Text to read ▸
I did file a formal letter of grievance but nothing has been done about it yet. That was just last week though. I don't know the whole process, never done this before.


----------



## ILPlumber (Jun 17, 2008)

You prolly already know this but, you kinda burned a bridge. You may get the laborers sent back to the hall but, you might as well have the scarlet friggin letter hangin around yer neck.

I'm not trying to bust balls. I'm just giving you my opinion.


----------



## ranman (Jan 24, 2010)

our union is doing the same type of things. the company sent a 2nd year to the shop to pick up a kitchen finish and then he went to install it un supervised. he should not have been on the job alone or using his truck. 
some of the guys asked at the hall about this, and all they said was just be happy you have a job. yea its true, but what is the point of the union? i have all my certs and if they can get a cheaper guy with the certs i`m gone. they call it a tight budget. 

i have only been in the union for almost 3 years. i`m not sure i will be there for long.

JMO


----------



## Alan (Jun 18, 2008)

Matt said:


> You prolly already know this but, you kinda burned a bridge. You may get the laborers sent back to the hall but, you might as well have the scarlet friggin letter hangin around yer neck.
> 
> I'm not trying to bust balls. I'm just giving you my opinion.


I kinda have to agree here. If things are slow, you're getting 15 hrs a week, its better than none? If you think you can get more hours elsewhere, maybe you should go job-hunting. Obviously what your employer was doing isn't right or perhaps legal, but from a monetary standpoint, it's kinda smart, especially if they're not idiots and can do the things you can do only for cheaper. If you like your job, it might be best to try and ride it out until things pick up and you start getting more hours.

Unions = no good.


----------



## ILPlumber (Jun 17, 2008)

Alan said:


> Unions = no good.


You are painting with a pretty broad brush there Picasso


----------



## Titan Plumbing (Oct 8, 2009)

Alan said:


> I kinda have to agree here. If things are slow, you're getting 15 hrs a week, its better than none? If you think you can get more hours elsewhere, maybe you should go job-hunting. Obviously what your employer was doing isn't right or perhaps legal, but from a monetary standpoint, it's kinda smart, especially if they're not idiots and can do the things you can do only for cheaper. If you like your job, it might be best to try and ride it out until things pick up and you start getting more hours.

Request ▸
Extend the forum thread about union plumbing work, picking up right after its final line. The rows that come after this thread have nothing to do with it.

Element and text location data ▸

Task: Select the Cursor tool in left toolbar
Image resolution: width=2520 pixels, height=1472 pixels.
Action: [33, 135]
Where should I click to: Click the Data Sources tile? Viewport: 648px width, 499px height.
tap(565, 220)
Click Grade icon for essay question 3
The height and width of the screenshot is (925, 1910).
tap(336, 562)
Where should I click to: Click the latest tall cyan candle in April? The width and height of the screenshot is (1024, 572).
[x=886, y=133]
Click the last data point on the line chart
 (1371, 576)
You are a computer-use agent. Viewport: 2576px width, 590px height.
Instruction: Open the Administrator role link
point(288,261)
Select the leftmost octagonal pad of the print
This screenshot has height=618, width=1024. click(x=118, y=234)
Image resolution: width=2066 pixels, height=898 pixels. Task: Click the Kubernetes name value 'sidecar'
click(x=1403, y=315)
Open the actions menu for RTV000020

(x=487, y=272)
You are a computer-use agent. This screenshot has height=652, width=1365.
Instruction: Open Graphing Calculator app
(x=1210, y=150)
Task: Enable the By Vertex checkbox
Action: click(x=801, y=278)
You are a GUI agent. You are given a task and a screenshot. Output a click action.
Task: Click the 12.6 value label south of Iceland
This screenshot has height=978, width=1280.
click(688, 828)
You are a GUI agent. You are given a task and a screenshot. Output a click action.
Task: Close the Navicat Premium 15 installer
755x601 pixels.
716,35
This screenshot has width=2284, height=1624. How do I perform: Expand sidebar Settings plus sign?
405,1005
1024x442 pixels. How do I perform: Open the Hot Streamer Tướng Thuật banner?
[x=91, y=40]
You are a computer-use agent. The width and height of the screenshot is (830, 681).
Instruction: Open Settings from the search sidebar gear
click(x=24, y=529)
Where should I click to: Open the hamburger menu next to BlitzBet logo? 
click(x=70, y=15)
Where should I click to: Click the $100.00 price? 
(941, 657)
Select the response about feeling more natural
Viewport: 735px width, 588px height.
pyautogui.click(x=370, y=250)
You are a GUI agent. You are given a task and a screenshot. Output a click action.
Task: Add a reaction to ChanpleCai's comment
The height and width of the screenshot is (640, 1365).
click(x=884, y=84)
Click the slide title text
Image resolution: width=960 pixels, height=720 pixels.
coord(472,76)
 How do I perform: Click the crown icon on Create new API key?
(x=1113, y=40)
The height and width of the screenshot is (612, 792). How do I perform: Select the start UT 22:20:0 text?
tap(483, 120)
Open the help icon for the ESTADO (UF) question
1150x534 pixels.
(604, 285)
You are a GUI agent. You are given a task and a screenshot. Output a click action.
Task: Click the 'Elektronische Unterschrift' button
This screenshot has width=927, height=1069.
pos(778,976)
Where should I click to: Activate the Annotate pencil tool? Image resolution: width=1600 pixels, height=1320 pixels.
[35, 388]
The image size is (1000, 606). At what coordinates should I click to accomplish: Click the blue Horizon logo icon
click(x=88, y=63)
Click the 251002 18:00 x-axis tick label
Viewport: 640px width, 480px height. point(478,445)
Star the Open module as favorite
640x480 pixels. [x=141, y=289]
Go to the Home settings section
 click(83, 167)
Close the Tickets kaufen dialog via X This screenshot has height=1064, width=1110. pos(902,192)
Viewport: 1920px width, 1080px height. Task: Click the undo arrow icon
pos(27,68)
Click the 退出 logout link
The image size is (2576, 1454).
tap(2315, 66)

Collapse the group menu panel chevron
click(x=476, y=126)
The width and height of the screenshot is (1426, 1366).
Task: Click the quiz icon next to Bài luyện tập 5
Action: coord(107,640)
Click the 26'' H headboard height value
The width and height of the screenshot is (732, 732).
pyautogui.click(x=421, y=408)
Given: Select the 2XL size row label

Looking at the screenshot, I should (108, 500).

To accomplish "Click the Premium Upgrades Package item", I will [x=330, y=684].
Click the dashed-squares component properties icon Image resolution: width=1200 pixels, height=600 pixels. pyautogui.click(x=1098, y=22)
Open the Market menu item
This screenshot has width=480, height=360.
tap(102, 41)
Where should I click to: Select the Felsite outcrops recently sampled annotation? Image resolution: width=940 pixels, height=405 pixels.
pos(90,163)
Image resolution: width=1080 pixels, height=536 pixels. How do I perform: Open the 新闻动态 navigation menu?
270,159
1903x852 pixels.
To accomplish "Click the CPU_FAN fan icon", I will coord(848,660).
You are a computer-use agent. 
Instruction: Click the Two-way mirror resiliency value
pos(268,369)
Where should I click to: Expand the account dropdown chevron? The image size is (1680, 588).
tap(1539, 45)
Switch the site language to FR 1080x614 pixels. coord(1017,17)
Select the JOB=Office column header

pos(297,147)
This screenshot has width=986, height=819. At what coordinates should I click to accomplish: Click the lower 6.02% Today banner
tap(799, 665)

Exercise answer ▸
> 
> Unions = no good.





Matt said:


> You are painting with a pretty broad brush there Picasso


Pretty wild night on the Zone, wouldn't you say?


----------



## Alan (Jun 18, 2008)

Matt said:


> You are painting with a pretty broad brush there Picasso


Well I apologize if I crossed a line with that comment, but I haven't heard any stories about good things the unions have done. :blink: 

I suppose it's probably not worth debating, so with permission I say lets just leave it at my own personal opinion, and leave the arguments by the wayside.


----------



## ILPlumber (Jun 17, 2008)

Alan said:


> Well I apologize if I crossed a line with that comment, but I haven't heard any stories about good things the unions have done. :blink:
> 
> I suppose it's probably not worth debating, so with permission I say lets just leave it at my own personal opinion, and leave the arguments by the wayside.


 
You didn't cross any lines. No reason to apologize. I don't mind a good debate one bit.


----------



## Shuanvon (Aug 5, 2009)

I have to throw my 2cents in on this one........We all develop opinions based on personal experience and I have seen ZERO reasons for anyone to be involved with a union(primarily local 68) unless you would prefer to never really strive to be a true craftsman but get paid equal to the men and women that have actually earned what they receive(probably deserve more). I spent 6 years in this local and have never witnessed a so called "Brotherhood"! If they gave a damn about the working man it might be different, but I havent seen it yet


----------



## GREENPLUM (Jul 27, 2008)

dont forget to pay those dues,,,, the fatcats at the top need you


----------



## ILPlumber (Jun 17, 2008)

Damn folks, am I the only guy on the PZ that defends union labor?

I have a 6:30 meeting with some fat cats. I'll rant later.


----------



## TheMaster (Jun 12, 2009)

Matt said:


> Damn folks, am I the only guy on the PZ that defends union labor?
> 
> I have a 6:30 meeting with some fat cats. I'll rant later.


 If i had a meeting with union fat cats I would be defending them too.....you want to come back from the meeting dont you?:laughing: What if they called you and said the meeting has changed locations to the boat dock for a latenight fish trip out on the lake....just you and the boys:laughing:


----------



## SewerRatz (Apr 25, 2009)

Matt said:


> Damn folks, am I the only guy on the PZ that defends union labor?
> 
> I have a 6:30 meeting with some fat cats. I'll rant later.


 I am not in any union, but I do not have any issues with them what so ever.


----------



## ranman (Jan 24, 2010)

Matt said:


> Damn folks, am I the only guy on the PZ that defends union labor?
> 
> I have a 6:30 meeting with some fat cats. I'll rant later.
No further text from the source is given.